Tarefa proposta A: No trecho sobre domingos e o vazio, por que se sugere ao leitor tentar ler na terça-feira? Responda em até três frases.

Trecho do texto:
E quando saí para a rua, atrasado e sonolento, o dia tinha uma dessas iluminações ambíguas, quando o céu branco é atravessado tanto por nunvens cinzentas quanto por raios de sol saídos do nada. Na parada, um ônibus abre suas portas exatamente à minha frente, mostrando um interior desolado e vazio. Embora minha mente saiba que não é o fim, a impressão não se dissipa. São 10:30 e ainda sinto como se o mundo fosse acabar.


(A foto de fim de mundo veio do www.in-public.com e é de Trent Parke)

quarta-feira, abril 10, 2002



Há um relato de que Sartre preferia a companhia de uma mulher bonita à dos seus amigos intelectuais, a qualquer dia. (E a santa Simone que se virasse).
Não chego a tanto, mas me deixa mais tranquilo em dizer que sim, sou afetado pela beleza. Como presença, digamos. Não que eu saiba lidar com ela. Na verdade, fico profundamente paralisado. Difícil entender o que significa a beleza, de fato. Ela gera um estranhamento, uma distorção da percepção, por assim dizer.
O que é uma forma complicada de dizer que fiquei meio tonto ontem conhecendo uma bela.

domingo, abril 07, 2002

Mais um longo texto sobre o nada.
(Eu culpo os domingos por isso. Ou excesso de café. Ou os dois.
Acredite, você tem minha compreensão se não ler.
Tente na terça, deve estar melhor. Segunda eu vejo muita tv e fico melhor.)



Domingo pode ser como o começo de Perto do Coração Selvagem, onde Joana tenta agarrar o ar entre ela e os móveis, olha para as paredes e se desespera e pergunta – Pai, do que eu brinco agora?
O dia pode se esticar pra sempre, se você deixar. Simplesmente olhar pra fora da janela, e ver uma parede branca como eu vejo e se espantar que o momento não passe.


(Se existe algum título mais bonito do que Perto do Coração Selvagem não lembro agora.)


Voltando ao que eu dizia outro dia: me sinto dentro de uma enorme pausa. Nem música, por semanas.
A criação, quando acontece, traz a ilusão de algo acontecendo em sua vida. O tipo de sensação que outros extraem de relacionamentos, empregos, preocupações. Ninguém está pronto para enfrentar o vazio total, a falta de significado, a inexistência de um caminho. Talvez o mestre zen esteja, mas ele morreu no japão faz tempo. Hoje as pessoas se ocupam com o zen como se ocupariam com marcenaria ou com a bebida.
Mas o do que fugimos, em última instância? Da ausência mesmo de significado? Do que o zen chama de void, o vazio infinito? Alguns capítulos de um livro sobre zen: “Sitting quietly, doing nothing” “Empty and marvellous”. Podemos chegar lá? É possível, para um ocidental contemporâneo, criado no tempo da mtv?


Uma conclusão parcial é: há níveis de tolerância para o vazio. Algumas pessoas entram em pânico se tiverem uma noite livre. Outras só começam a se afligir depois de semanas. Talvez, talvez, alguém na terra consiga viver sem planos. Ou ocupações. Viver, só.
Não se trata, efetivamente, de sentar-se em frente a um riacho por toda a vida, caso você esteja me lendo muito literalmente. Mas de não fazer coisas por medo do monstro debaixo da cama, o Vazio. De que nossas atividades não sejam como uma fogueira pra espantar animais selvagens.

Tarefa proposta B: Transforme em lista numerada o trecho dos registros que começa na linha que contém "You are a computer-use agent. The height" e termina na linha que contém "tap(161, 239)". Deixe de fora as linhas em branco.

Registros fornecidos:
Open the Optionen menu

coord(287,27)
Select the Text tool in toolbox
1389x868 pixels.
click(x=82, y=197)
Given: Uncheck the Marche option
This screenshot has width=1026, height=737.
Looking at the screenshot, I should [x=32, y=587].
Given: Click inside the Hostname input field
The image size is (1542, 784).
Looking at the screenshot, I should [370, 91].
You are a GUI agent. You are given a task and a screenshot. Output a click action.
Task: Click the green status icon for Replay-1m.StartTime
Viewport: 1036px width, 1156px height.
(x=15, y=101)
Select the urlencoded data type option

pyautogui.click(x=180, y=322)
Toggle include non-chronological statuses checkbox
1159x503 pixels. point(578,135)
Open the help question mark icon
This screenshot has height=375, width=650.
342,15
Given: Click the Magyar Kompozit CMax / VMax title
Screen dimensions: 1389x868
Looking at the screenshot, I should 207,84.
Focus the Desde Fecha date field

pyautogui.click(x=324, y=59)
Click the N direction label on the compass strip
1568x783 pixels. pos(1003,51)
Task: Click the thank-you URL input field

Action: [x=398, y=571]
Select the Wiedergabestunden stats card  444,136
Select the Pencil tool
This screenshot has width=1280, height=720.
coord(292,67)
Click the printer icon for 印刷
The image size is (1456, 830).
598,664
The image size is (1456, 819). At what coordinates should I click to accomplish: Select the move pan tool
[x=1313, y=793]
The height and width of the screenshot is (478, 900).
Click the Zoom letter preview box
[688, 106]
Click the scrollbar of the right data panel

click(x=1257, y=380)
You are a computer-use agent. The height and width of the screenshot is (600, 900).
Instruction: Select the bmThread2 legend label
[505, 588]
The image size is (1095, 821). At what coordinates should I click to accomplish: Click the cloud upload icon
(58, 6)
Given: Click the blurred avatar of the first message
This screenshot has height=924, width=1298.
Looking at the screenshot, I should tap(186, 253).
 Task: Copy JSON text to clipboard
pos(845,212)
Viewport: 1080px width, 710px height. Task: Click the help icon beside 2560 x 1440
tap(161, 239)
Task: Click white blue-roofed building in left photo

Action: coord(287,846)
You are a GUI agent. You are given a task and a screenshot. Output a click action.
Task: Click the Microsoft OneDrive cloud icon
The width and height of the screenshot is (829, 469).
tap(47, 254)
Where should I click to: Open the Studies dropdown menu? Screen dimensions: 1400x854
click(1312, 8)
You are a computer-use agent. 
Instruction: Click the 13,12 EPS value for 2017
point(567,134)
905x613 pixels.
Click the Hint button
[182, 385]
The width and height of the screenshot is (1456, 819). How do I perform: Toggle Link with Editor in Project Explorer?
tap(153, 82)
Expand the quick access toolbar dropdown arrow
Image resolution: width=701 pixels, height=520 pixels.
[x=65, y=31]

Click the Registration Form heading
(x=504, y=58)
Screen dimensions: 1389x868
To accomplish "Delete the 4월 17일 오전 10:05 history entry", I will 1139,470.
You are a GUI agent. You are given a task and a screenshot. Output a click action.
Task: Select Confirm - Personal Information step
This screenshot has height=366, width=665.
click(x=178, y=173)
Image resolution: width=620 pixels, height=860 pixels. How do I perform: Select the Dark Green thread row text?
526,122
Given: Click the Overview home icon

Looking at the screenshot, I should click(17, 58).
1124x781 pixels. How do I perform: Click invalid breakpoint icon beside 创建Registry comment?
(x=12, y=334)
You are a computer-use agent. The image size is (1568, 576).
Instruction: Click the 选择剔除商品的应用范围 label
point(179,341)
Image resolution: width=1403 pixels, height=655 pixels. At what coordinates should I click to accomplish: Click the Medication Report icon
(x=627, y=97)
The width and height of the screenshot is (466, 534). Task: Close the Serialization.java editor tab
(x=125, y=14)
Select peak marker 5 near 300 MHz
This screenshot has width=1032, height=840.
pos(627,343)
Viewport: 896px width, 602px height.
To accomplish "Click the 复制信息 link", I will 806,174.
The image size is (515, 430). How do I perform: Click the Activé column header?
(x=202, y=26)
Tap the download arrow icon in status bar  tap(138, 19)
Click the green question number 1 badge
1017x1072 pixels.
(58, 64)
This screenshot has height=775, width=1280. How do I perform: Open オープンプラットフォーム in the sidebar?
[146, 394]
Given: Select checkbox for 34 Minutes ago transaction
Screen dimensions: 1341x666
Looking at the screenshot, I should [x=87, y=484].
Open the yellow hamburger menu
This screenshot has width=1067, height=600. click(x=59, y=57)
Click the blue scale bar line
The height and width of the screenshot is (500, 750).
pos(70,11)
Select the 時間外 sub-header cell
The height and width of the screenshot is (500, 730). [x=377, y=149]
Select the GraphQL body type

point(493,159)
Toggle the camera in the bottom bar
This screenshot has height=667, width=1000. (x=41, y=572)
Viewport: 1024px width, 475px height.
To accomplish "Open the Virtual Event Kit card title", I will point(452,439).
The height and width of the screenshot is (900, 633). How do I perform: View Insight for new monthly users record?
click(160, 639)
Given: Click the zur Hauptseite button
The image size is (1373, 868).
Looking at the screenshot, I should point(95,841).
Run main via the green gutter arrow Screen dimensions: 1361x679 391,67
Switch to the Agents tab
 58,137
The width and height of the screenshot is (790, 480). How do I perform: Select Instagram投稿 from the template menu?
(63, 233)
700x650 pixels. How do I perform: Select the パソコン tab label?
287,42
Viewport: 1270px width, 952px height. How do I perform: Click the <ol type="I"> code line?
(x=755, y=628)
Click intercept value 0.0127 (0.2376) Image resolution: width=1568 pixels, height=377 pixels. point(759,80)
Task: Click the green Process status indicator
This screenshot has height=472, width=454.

Resposta escrita A: O texto longo é atribuído aos domingos, ao excesso de café ou aos dois. Na segunda-feira, quem escreve vê muita tv e fica melhor, e por isso na terça deve estar melhor.

Resposta escrita B:
1. You are a computer-use agent. The height and width of the screenshot is (600, 900).
2. Instruction: Select the bmThread2 legend label
3. [505, 588]
4. The image size is (1095, 821). At what coordinates should I click to accomplish: Click the cloud upload icon
5. (58, 6)
6. Given: Click the blurred avatar of the first message
7. This screenshot has height=924, width=1298.
8. Looking at the screenshot, I should tap(186, 253).
9.  Task: Copy JSON text to clipboard
10. pos(845,212)
11. Viewport: 1080px width, 710px height. Task: Click the help icon beside 2560 x 1440
12. tap(161, 239)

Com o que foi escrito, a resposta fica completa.